Tourism mavens need to help Hawaii be prepared to beat off competition for the Chinese yuan—even if visitors only bring it in plastic form.
Because if Hawaii can offer no more than sun, sand, and shopping, China can build its own island paradises in subtropical areas such as the Korea Republic has done in Jeju City. We can’t wait to find out!
“What’s your perspective?,” I asked Willee.
“Its based on experience and insight. I moved to San Francisco’s and New York’s Chinatown and changed my name to emphasize ‘Lee.’ I, too, value Chinese mores and ancestry and want some association with it.* We could start with resurrecting ‘Old-Hawaiian Hospitality’ that people once sang about–and we could learn to practice it better.
“Write something to stimulate the old-time customer spirit. Help start people think constructively about Pake (Chinese) mores so we can serve them well and make this a booming destination!”
Okay Willee, here are seven thoughts for a start:
1. Chinese custom reveres age and ancient culture—older is beautiful. When practiced, it means extending deference to oldest people in a touring or other group–seeking out and greeting them first. Being elderly connotes honor, good reputation, and respect.
2. Non-verbal communication speaks volumes. Facial expression, tone of voice, and posture may tell them what a person feels. Try to achieve harmony. Frowning speakers convey disagreement, which is why Chinese may maintain an impassive expression. It is considered disrespectful to stare into another person’s eyes—that is invading privacy. Looking toward the ground is not uncommon for them when greeting someone—a sign of politeness.
3. Chinese have a terrific sense of humor; since they will laugh at themselves, then you, too should laugh also at yourself in a charming way. Be polite, not pushy, lighten up to help them enjoy time spent with you—even if it is only a fleeting association.

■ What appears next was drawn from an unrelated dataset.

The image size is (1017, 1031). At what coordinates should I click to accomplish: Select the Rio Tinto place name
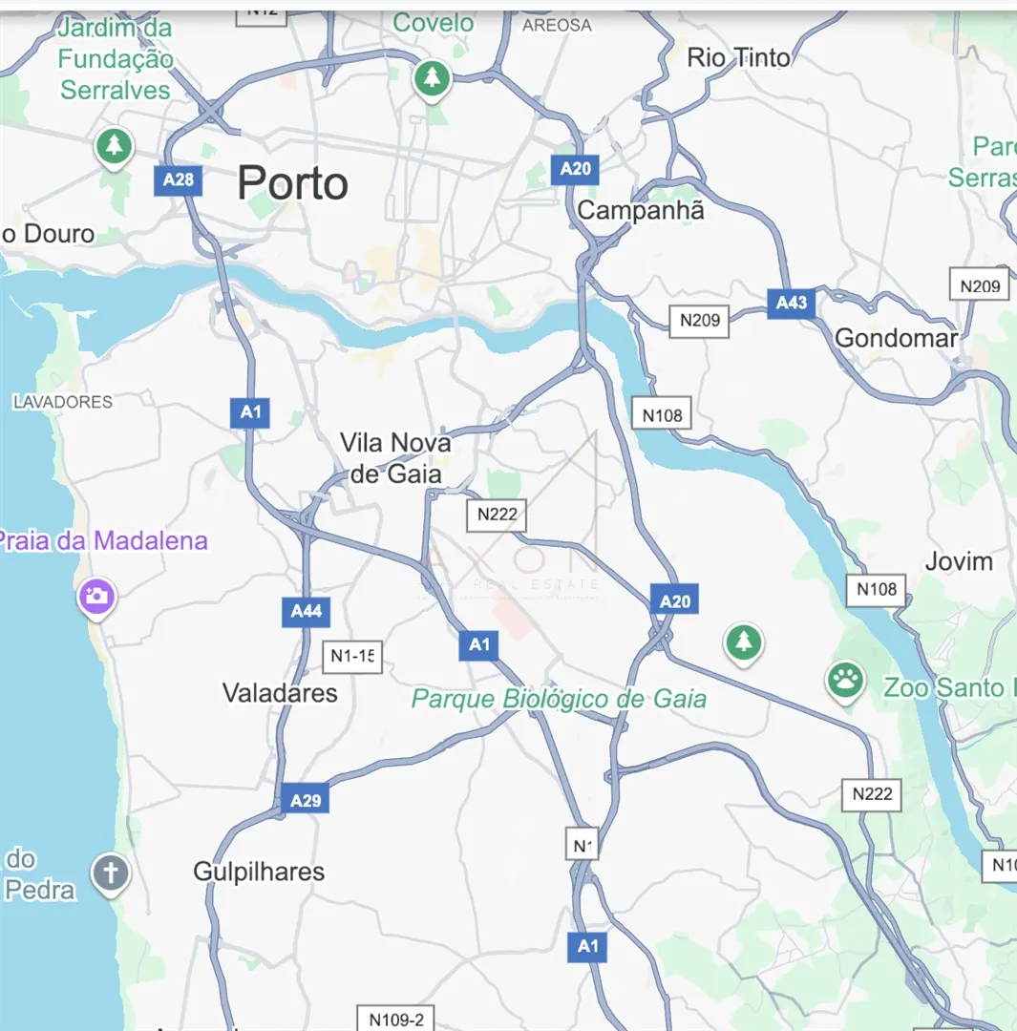739,58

4. Recognize their sense of honor. Use a title and surname—don’t be quick to use first names which is so gauchely salesman-type-American. They’ll tell you when and if to use it.
5. If you are doing some formal form of business, remember that Chinese consider punctuality is a virtue. Appointments, rather than dropping in, is appreciated. You may need an intermediary to vouch for your reliability. Time, patience, and earning trust contribute to satisfaction.
6. Some of old traditions are practiced here: Remove shoes when entering a home, bring a small gift to the hostess—present it with two hands. Eat well to show you enjoyed the food–after waiting to be told where to sit. Local kids learn that “slurping” sounds aren’t bad manners—they mean the person enjoying it thinks the food tastes good!
7. Tipping used to be considered insulting or condescending; Willee says it is becoming more common among Chinese. Just understand that social mores may be involved here.
Willee and I feel no one in Hawaii should take tourism, as we have known it, for granted. It is not a production-line “industry”, but comprises the complex human emotions of persons who shared some time with us.
The “same old” may no longer be enough because Hawaii is not the only place on earth where visitors can have a good time.
*The author’s Chinese ancestor, a Maui sugar mill partner with Kamehameha III, sold refined sugar and sundries in his store “Hungtai,” which now is the site of Honolulu’s Financial Plaza.